Please, consider the following interdiff:
diff --git a/doc/design-rapi-pam.rst b/doc/design-rapi-pam.rst
index b5bc5ed..5d2679e 100644
--- a/doc/design-rapi-pam.rst
+++ b/doc/design-rapi-pam.rst
@@ -5,14 +5,14 @@ RAPI authentication and authorization using PAM
.. contents:: :depth: 4
This design document describes a way of :doc:`rapi` authentication
-and authorization refactoring by using pluggable authentication modules
-(PAM).
+and authorization refactoring by using the pluggable authentication
+modules (PAM).
Current State
=============
-Currently :doc:`rapi` supports authentication using *basic* https
-protocol. The users are stored in a file (usually
+Currently :doc:`rapi` supports authentication using *basic auth* over
+https protocol. The users are stored in a file (usually
``/var/lib/ganeti/rapi/users``) and have either read or write rights.
Please read :ref:`rapi-users` for more details.
@@ -21,7 +21,7 @@ Please read :ref:`rapi-users` for more details.
Motivation
==========
-During the GanetiCon 2015 the following features were requested by the
+During GanetiCon 2015 the following features were requested by the
community:
- Support for different authentication methods;
@@ -48,7 +48,7 @@ at http://www.linux-pam.org/pre/doc/current-draft.txt.
Authentication Specific Details
-------------------------------
-In case of *basic* http authentication, the username and password will
+In case of *basic auth* over http, the username and password will
be extracted as they are presented in the
:ref:`standard form <basic-protocol>`. Note, that independent from
authentication method, all interactions will be performed via https
@@ -57,7 +57,7 @@ protocol.
In case of another authentication method, additional user's credintials
(e.g. request signature) should be provided in
``Ganeti-RAPI-Credential`` field. The field should be encoded using
-base64 algorithm as for the *basic* authentication.
+base64 algorithm as for the *basic auth* over http.

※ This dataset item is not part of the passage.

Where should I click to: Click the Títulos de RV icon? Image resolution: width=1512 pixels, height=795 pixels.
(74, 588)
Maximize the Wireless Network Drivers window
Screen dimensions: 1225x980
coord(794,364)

Ganeti will copy the username to ``PAM_USER`` field of a ``pam_handler``
and the contents of ``Ganeti-RAPI-Credential`` http header fielf to
@@ -77,7 +77,12 @@ variables (using ``pam_setenv``)
GANETI_RAPI_URI
The requested URI.
GANETI_REQUEST_BODY
- The body of a request.
+ The body of a request if any or an empty string otherwise.
+GANETI_REQUEST_METHOD
+ The method of an http request (GET, PUT, POST or DELETE).
+GANETI_RESOURCE_ACCESS
+ The comma-separated access handlers of a resource if provided in
+ rlib2 or empty string otherwise.
One More Time About the Goals
=============================
@@ -88,7 +93,7 @@ Support for Different Authentication Methods
The proposed solution allows to use signatures of any kind instead of
user password or in addition to it. It allows an administrator to
support more complex and secure authentication schemes than just a basic
-authentication.
+authentication over http.
Granular Access to Different Command Subsets
--------------------------------------------
@@ -110,7 +115,8 @@ Switching Between the Old and the New Implementations
-----------------------------------------------------
As the changes introduced should be backwards compatible, a new
-configure flag ``--enable_pam_rapi`` will be introduced.
+ganeti-rapi daemon run-time option ``--enable_pam_rapi`` will be
+introduced.
Other Changes
=============
@@ -126,7 +132,7 @@ allow to configure a filter that will reject job
subsets initiated
by some specific user i.e. add a user to a blacklist. See
:doc:`design-optables` for more information about job filters.
-Another proposal is to introduce a new
+Additionally, we propose to introduce a new
:ref:`filter predicate <filter-predicates>`, ``username`` that will
contain the authenticated user's login and thus will make it possible to
define an allowed user set for each operation.